**Directions for this task**
Give the number of lines in the data below where the word "Shemale" appears, and nothing besides.

**Data for this task**

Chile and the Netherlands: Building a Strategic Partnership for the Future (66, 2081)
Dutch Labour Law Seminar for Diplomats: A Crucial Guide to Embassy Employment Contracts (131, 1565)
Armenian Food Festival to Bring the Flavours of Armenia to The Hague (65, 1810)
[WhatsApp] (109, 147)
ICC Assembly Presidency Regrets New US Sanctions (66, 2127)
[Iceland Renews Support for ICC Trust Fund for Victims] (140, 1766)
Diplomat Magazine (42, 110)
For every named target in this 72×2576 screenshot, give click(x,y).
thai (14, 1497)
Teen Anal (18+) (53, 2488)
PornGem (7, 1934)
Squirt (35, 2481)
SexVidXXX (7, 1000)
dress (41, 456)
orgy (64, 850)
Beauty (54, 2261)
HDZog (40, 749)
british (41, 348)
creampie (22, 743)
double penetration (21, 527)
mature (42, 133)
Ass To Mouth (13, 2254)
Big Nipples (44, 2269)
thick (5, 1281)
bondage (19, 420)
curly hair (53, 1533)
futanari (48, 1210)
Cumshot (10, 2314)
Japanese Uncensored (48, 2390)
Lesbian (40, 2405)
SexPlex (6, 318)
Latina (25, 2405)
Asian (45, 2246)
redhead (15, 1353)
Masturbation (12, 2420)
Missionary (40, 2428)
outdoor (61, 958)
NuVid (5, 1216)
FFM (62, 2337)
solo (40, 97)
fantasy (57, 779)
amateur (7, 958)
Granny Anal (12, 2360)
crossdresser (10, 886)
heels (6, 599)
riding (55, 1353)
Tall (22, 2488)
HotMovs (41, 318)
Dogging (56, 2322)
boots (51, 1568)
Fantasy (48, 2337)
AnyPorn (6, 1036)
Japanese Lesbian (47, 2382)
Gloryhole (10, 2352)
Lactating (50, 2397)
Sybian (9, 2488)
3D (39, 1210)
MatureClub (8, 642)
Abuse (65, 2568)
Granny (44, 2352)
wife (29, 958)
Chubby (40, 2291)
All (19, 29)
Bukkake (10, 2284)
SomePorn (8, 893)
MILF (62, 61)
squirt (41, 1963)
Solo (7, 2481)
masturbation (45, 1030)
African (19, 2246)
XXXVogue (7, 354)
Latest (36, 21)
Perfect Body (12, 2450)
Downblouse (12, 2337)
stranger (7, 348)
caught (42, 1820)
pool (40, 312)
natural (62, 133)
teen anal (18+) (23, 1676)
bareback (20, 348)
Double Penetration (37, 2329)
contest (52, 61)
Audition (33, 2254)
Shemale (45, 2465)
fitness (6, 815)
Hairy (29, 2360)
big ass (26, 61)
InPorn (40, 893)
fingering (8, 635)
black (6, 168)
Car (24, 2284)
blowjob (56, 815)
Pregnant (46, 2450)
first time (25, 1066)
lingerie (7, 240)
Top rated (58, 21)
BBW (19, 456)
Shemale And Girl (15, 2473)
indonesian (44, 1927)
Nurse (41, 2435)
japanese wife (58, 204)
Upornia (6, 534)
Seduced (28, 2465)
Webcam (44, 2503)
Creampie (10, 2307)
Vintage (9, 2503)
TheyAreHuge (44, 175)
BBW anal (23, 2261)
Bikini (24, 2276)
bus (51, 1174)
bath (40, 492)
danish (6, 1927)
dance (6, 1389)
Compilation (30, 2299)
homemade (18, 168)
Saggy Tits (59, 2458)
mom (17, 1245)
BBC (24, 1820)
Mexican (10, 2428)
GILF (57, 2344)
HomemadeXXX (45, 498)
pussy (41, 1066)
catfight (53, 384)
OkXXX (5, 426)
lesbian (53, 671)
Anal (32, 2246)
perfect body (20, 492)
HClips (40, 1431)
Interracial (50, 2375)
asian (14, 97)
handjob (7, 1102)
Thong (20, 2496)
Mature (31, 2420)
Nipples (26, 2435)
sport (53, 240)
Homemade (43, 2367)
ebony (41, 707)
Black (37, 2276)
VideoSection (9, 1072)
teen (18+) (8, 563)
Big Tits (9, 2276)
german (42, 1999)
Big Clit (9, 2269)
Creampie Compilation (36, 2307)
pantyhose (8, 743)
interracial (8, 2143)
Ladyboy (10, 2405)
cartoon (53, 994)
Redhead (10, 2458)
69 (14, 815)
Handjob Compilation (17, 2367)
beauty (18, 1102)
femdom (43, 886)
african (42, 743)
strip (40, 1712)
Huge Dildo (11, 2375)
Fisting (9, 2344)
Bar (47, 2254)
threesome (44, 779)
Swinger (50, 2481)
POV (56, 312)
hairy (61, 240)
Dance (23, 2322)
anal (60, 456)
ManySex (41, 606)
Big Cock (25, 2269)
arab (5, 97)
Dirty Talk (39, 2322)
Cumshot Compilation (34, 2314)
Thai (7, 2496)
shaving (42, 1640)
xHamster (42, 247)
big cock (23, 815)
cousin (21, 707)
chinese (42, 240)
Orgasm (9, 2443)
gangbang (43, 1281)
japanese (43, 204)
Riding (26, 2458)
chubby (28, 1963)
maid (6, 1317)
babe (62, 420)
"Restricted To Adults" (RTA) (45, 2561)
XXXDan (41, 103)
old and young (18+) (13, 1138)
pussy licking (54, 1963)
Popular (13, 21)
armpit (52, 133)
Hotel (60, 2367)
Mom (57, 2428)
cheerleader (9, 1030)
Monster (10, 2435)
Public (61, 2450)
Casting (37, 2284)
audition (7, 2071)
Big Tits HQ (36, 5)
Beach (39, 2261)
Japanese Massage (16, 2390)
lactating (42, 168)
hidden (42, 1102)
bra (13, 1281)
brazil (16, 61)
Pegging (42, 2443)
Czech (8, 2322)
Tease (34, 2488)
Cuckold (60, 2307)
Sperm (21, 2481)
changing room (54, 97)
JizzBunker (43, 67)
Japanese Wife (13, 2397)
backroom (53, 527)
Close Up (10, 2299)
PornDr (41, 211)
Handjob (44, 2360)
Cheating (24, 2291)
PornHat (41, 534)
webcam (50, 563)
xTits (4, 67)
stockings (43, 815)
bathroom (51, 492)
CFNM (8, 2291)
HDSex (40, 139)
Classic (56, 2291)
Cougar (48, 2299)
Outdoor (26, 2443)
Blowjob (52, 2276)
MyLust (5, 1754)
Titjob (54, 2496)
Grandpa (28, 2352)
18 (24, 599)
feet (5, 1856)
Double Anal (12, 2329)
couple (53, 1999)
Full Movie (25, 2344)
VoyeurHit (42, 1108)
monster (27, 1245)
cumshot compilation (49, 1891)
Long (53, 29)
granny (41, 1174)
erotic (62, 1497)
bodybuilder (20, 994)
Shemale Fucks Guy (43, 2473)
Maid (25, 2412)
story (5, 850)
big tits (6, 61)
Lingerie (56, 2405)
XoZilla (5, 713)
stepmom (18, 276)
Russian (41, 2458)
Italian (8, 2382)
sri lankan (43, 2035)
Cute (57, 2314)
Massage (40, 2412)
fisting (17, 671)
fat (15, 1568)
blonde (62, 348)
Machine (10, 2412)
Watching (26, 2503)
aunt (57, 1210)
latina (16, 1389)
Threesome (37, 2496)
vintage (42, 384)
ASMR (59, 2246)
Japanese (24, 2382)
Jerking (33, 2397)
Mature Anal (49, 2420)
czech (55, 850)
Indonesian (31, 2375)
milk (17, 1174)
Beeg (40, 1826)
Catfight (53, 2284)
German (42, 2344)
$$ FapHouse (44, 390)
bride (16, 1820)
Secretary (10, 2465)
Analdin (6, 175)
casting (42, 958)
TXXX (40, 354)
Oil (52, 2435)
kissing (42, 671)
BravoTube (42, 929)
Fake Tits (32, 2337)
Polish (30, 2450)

**Exercise answer**
3